Using `len_` expression
============================

There used to be a bit of a hassle when you used built-in functions like `len sum min max abs` on context items. Built-in `len` takes a list and returns an integer but `len_` analog takes a lambda and returns a lambda. This allows you to use this kind of shorthand:

>>> len_(this.items)
>>> lambda this: len(this.items)

These can be used in newly added Rebuild wrappers that compute count/length fields from another list-alike field:

>>> st = Struct(
...     "count" / Rebuild(Byte, len_(this.items)),
...     "items" / Byte[this.count],
... )
>>> st.build(dict(items=[1,2,3,4,5]))
b'\x05\x01\x02\x03\x04\x05'



Using `obj_` expression
============================

There is also an analog that takes (obj, context) or (obj, list, context) unlike `this` singleton which only takes a context (a single parameter):

>>> obj_ > 0
>>> lambda obj,ctx: obj > 0

These can be used in at least one construct:

>>> RepeatUntil(obj_ == 0, Byte).parse(b"aioweqnjkscs\x00")
[97, 105, 111, 119, 101, 113, 110, 106, 107, 115, 99, 115, 0]



Using `list_` expression
============================

.. warning:: The `list_` expression is implemented but buggy, using it is not recommended at present time.

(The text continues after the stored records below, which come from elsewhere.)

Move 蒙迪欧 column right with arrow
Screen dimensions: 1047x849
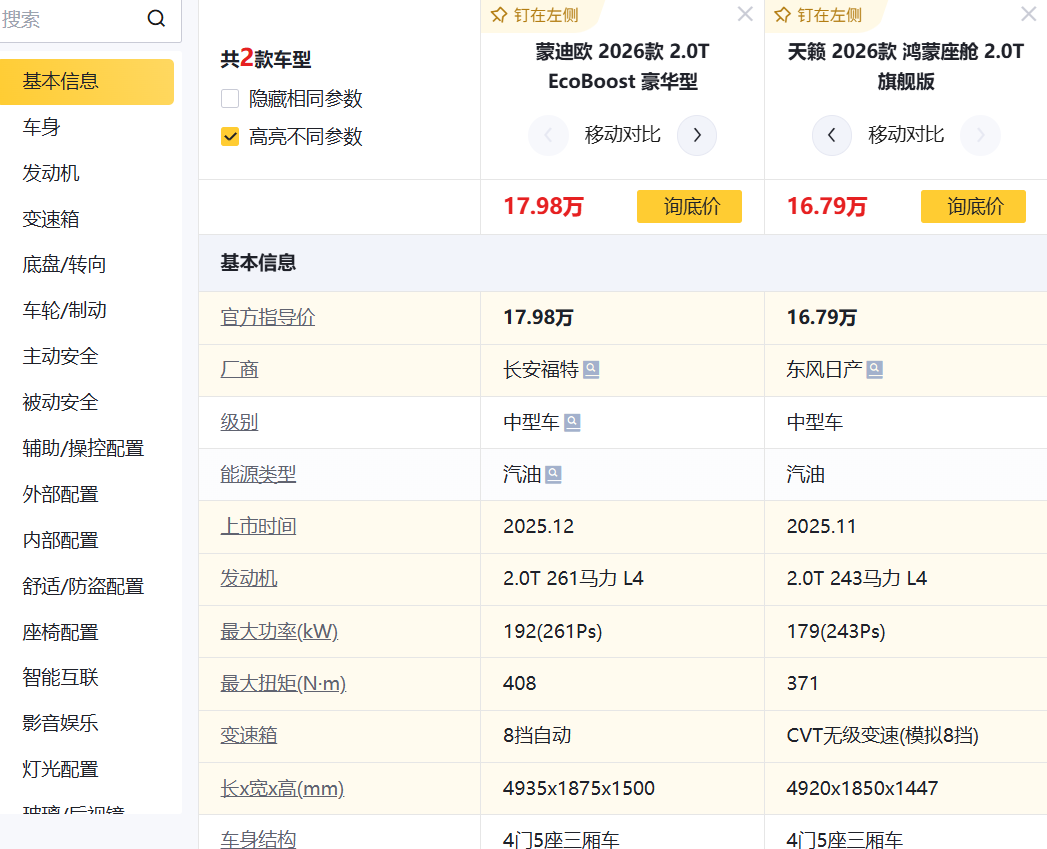click(697, 135)
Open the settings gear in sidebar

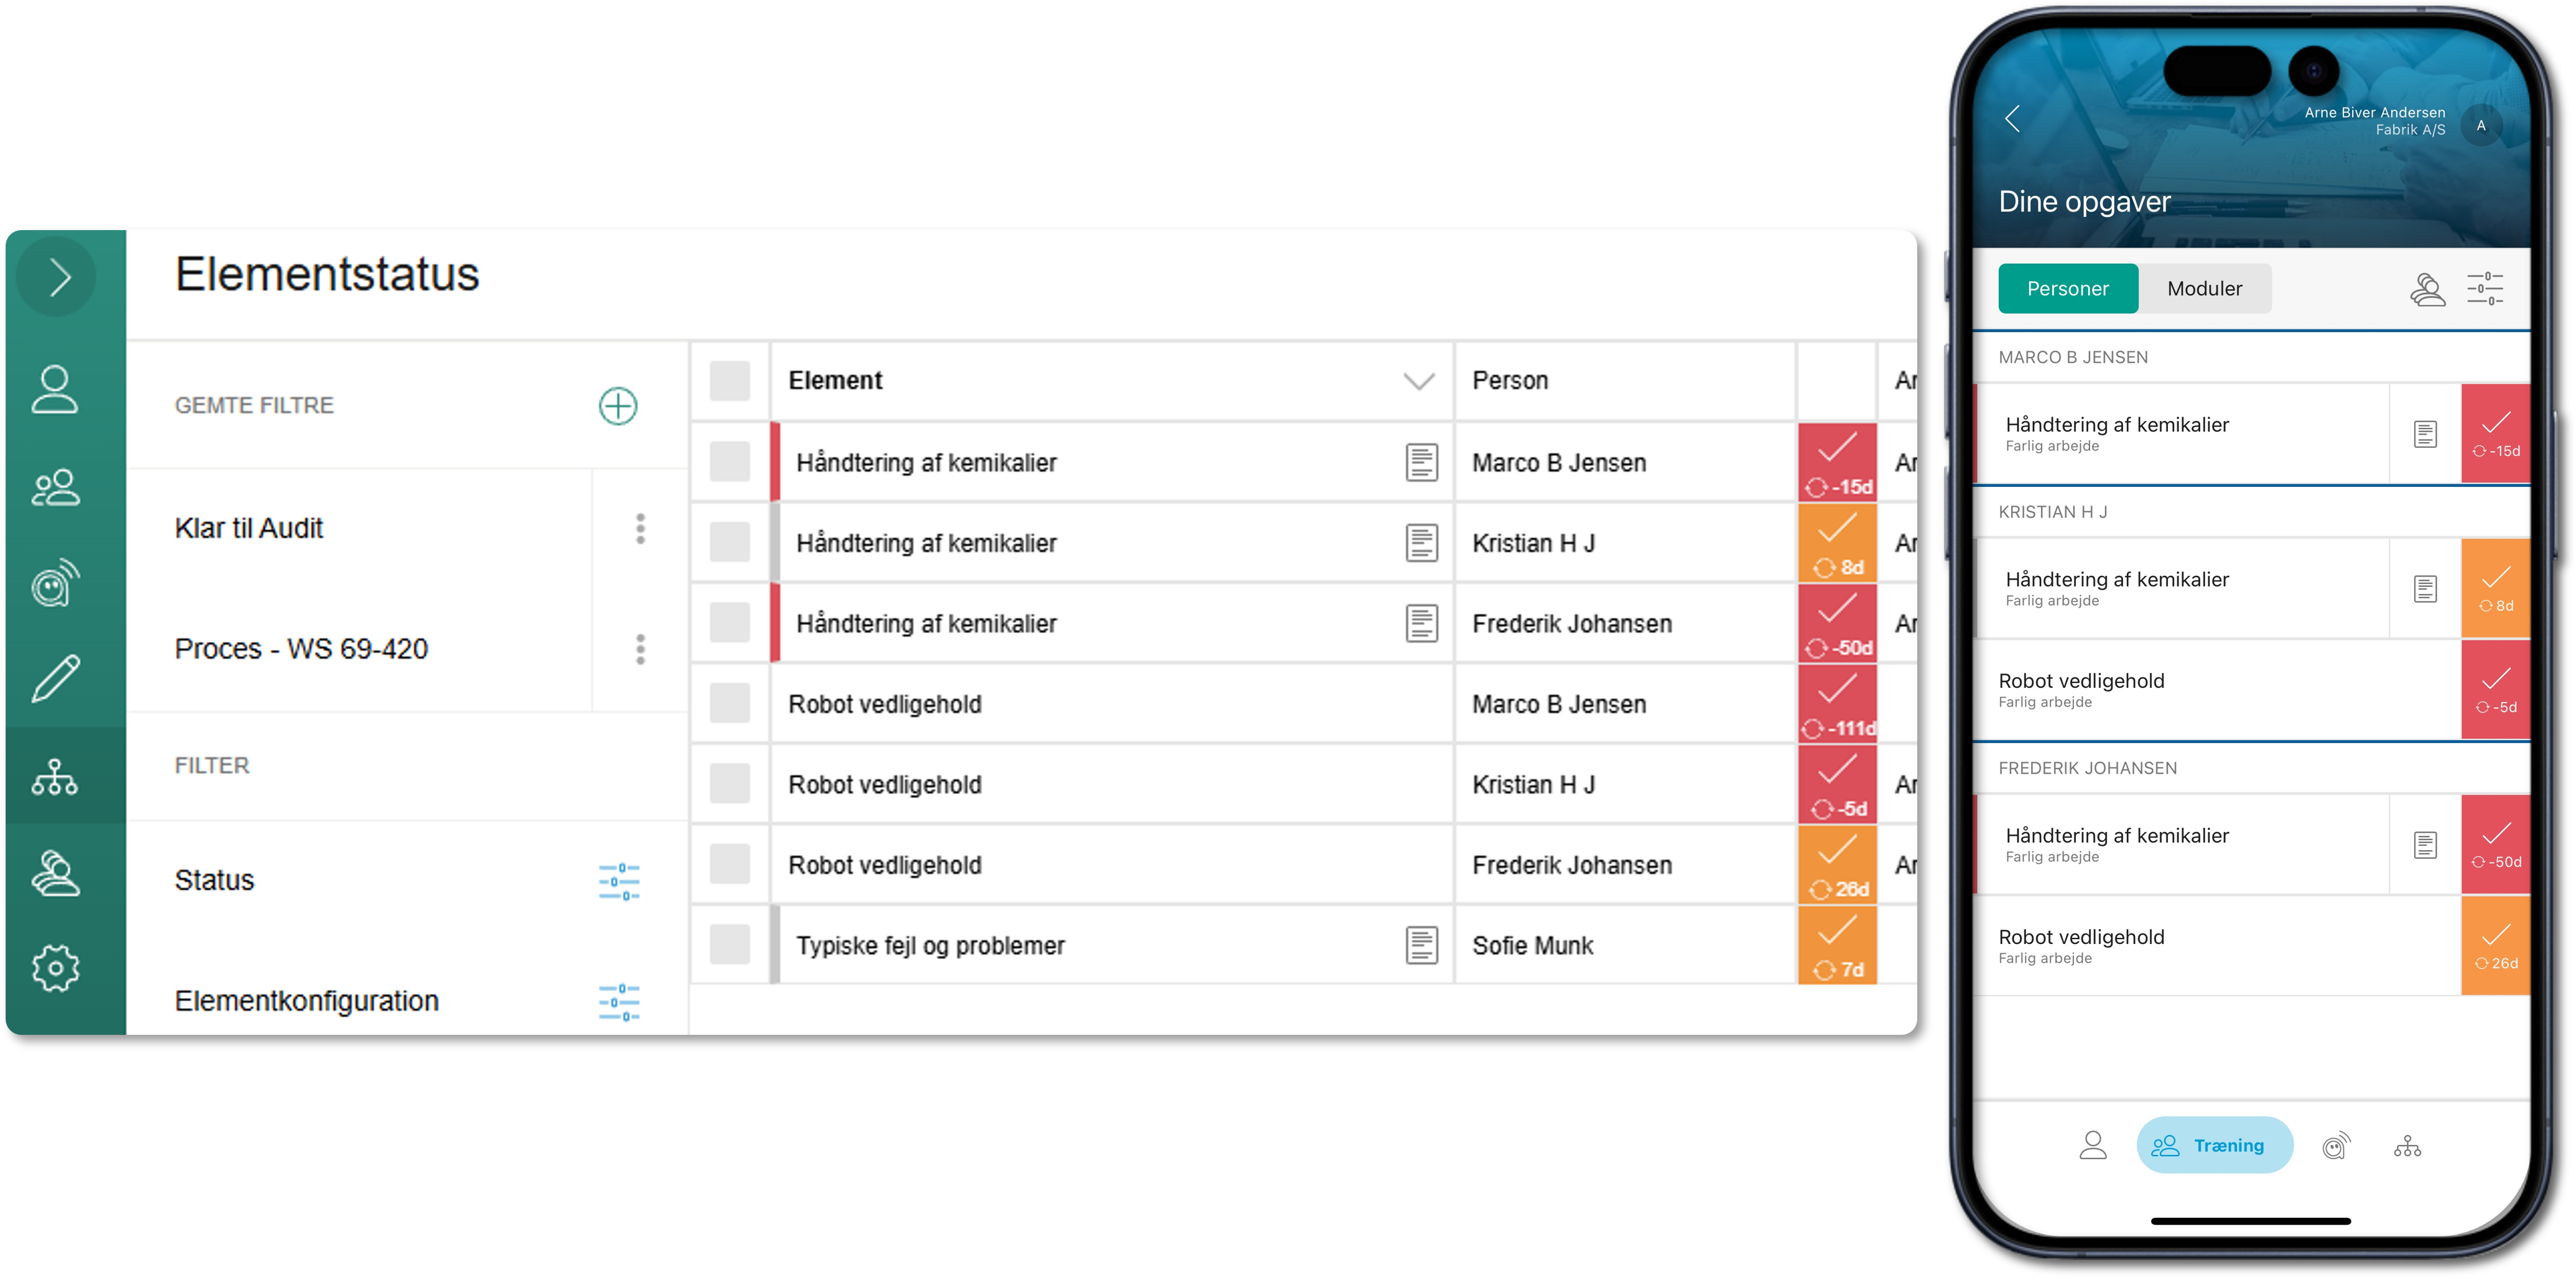click(x=56, y=968)
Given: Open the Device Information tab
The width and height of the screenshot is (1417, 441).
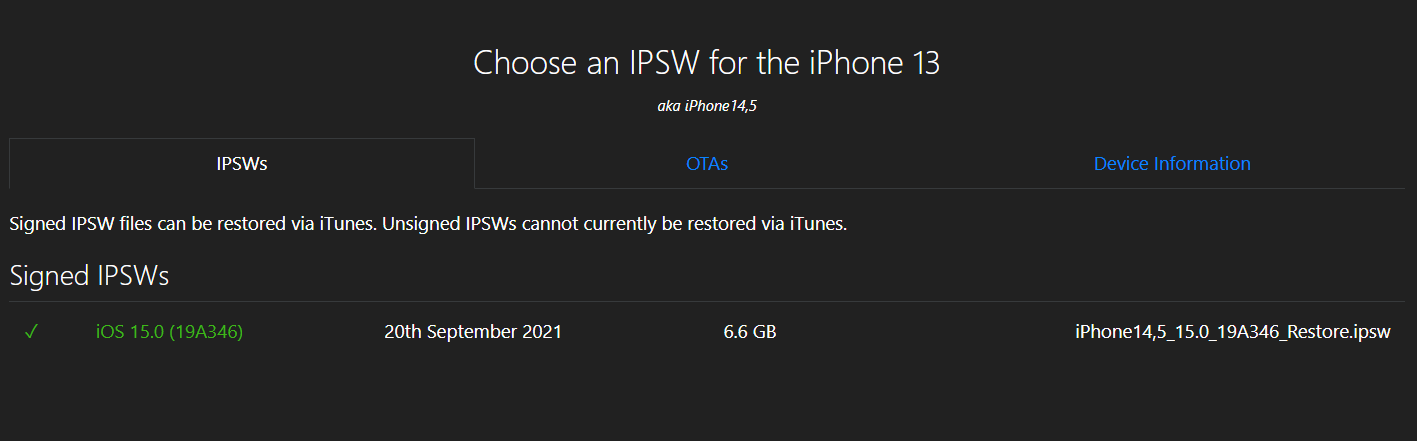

There is also a third expression that takes (obj, list, context) and computes on the second parameter (the list). In constructs that use lambdas with all 3 parameters, those constructs usually process lists of elements and the 2nd parameter is a list of elements processed so far.

These can be used in at least one construct: 

>>> RepeatUntil(list_[-1] == 0, Byte).parse(b"aioweqnjkscs\x00")
[97, 105, 111, 119, 101, 113, 110, 106, 107, 115, 99, 115, 0]

In that example, `list_` gets substituted with following, at each iteration. Index -1 means last element:

::

    list_ <- [97]
    list_ <- [97, 105]
    list_ <- [97, 105, 111]
    list_ <- [97, 105, 111, 119]
    ...

Known deficiencies
============================

Logical ``and`` ``or`` ``not`` operators cannot be used in this expressions. You have to either use a lambda or equivalent bitwise operators:

>>> ~this.flag1 | this.flag2 & this.flag3
>>> lambda this: not this.flag1 or this.flag2 and this.flag3

Contains operator ``in`` cannot be used in this expressions, you have to use a lambda:

>>> lambda this: this.value in (1, 2, 3)

Indexing (square brackets) do not work in this expressions. Use a lambda:

>>> lambda this: this.list[this.index]

Sizeof method does not work in this expressions. Use a lambda:

>>> lambda this: this._subcons.<member>.sizeof()

Lambdas (unlike this expressions) are not compilable.